With DC and JT’s respective comebacks, it seems more like that third type than anything else. “Nuclear” belies Beyoncé’s comments about how she’s been trying to get back to the feel of ’90s R&B, and though the song’s sound is more of the forgotten, pre-Boyz II Men part of the decade in R&B, it still packs a strong memory of groups like Seduction and Linear, and a time when pop, freestyle, new jack swing and traditional R&B were all getting mixed together in big hit pop songs. It’s also in line sonically with what a lot of underground pop groups like Lemonade and Shine 2009 have been doing recently, in reviving this kind of forgotten period of pop history, which occurred when the Destiny’s Child girls were all just entering their teens, their formative musical years.

With Timberlake, who’s already talked a whole lot about how his new album will be the sound of him “creating with no rules and/or end goal in mind and really enjoying the process,” “Suit and Tie” sounds like him and Timbaland getting loose in the studio, and ending up crafting something close to the perfect 21st century wedding song–appropriate enough, considering JT got married late last year. Though sonically, the song obviously has some similarity with Timberlake and Timbaland’s mid-’00s collabs, the feel is actually much closer to something off the last R. Kelly album, where Robert also cut bait with trying to keep up with modern trends and decided to make feel-good, middle-aged dance music. It’s not really retro or futuristic, it’s just kind of out-of-step.

The two songs are really quite good, and should probably be commended for the respective artists’ doing what they feel like doing, not kowtowing to modern trends or making a self-conscious Big Comeback Single just for the sake of doing so. In fact, some have already come around to acknowledge this, as Idolator’s recent roundup of “Nuclear” reviews will testify, and “Suit and Tie” is off to a resounding start commercially, topping the iTunes chart quickly after its release last night, and likely on its way to a big Hot 100 debut next week.

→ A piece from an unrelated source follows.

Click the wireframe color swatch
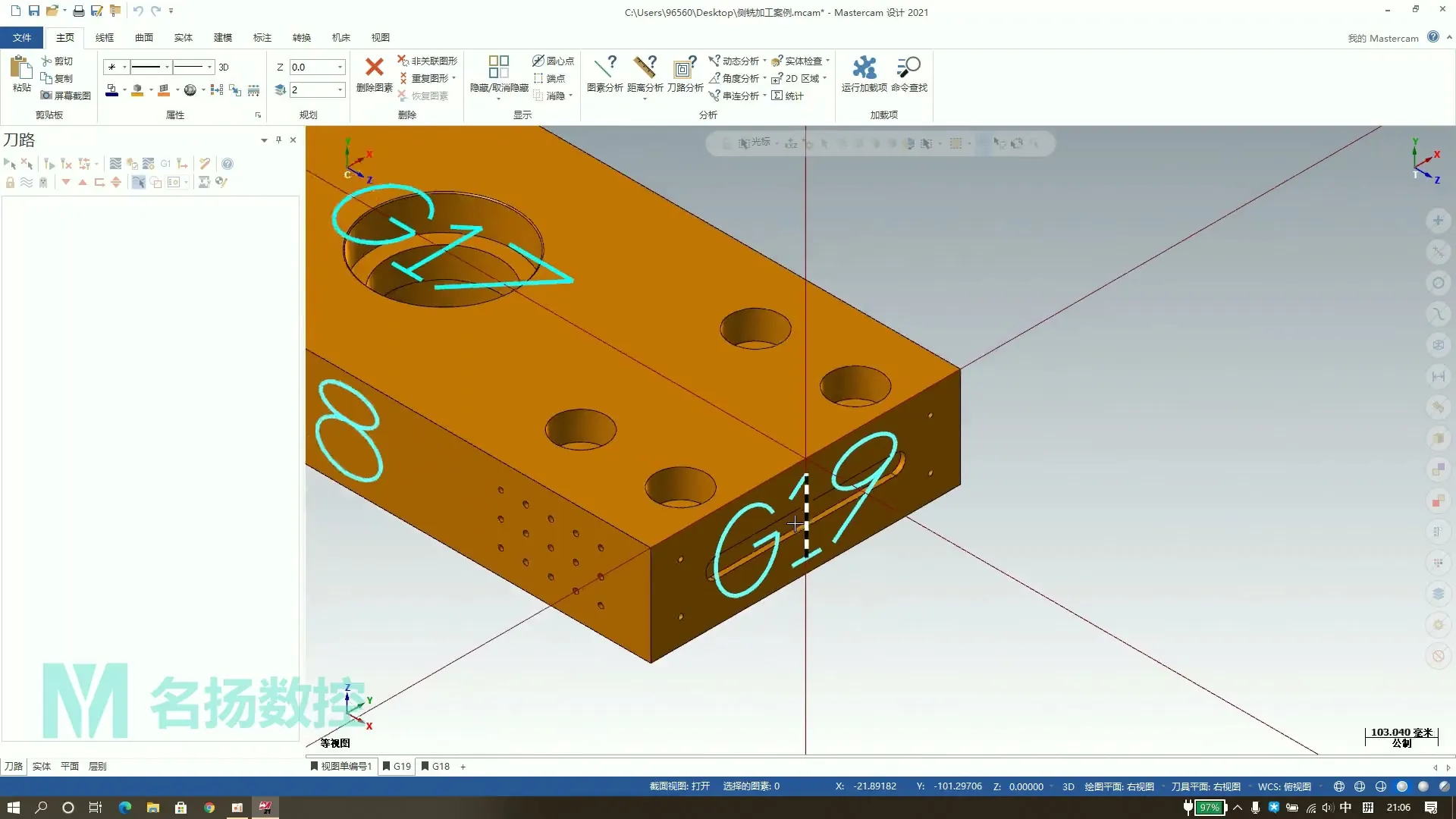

But the sense of unrealized expectation surrounding both is still pervasive, which while inevitable due to the stature and extended absence of the two artists, is still a pretty big shame, and proof of just how slim the margin of understanding among fans and critics becomes when you go so long without putting out anything for consumption. Imagine if you heard “Nuclear” for the first-time just as the compilation bonus-track that it is, or “Suit & Tie” as the intro track to Timberlake’s latest album, not some kind of big statement of intent, but just the first look into where he’s at now in 2013, personally and musically. We tend to think the headlines would be more about JT and DC releasing great new pop music, and less about how they failed to deliver on expectations no artist should ever really have to face.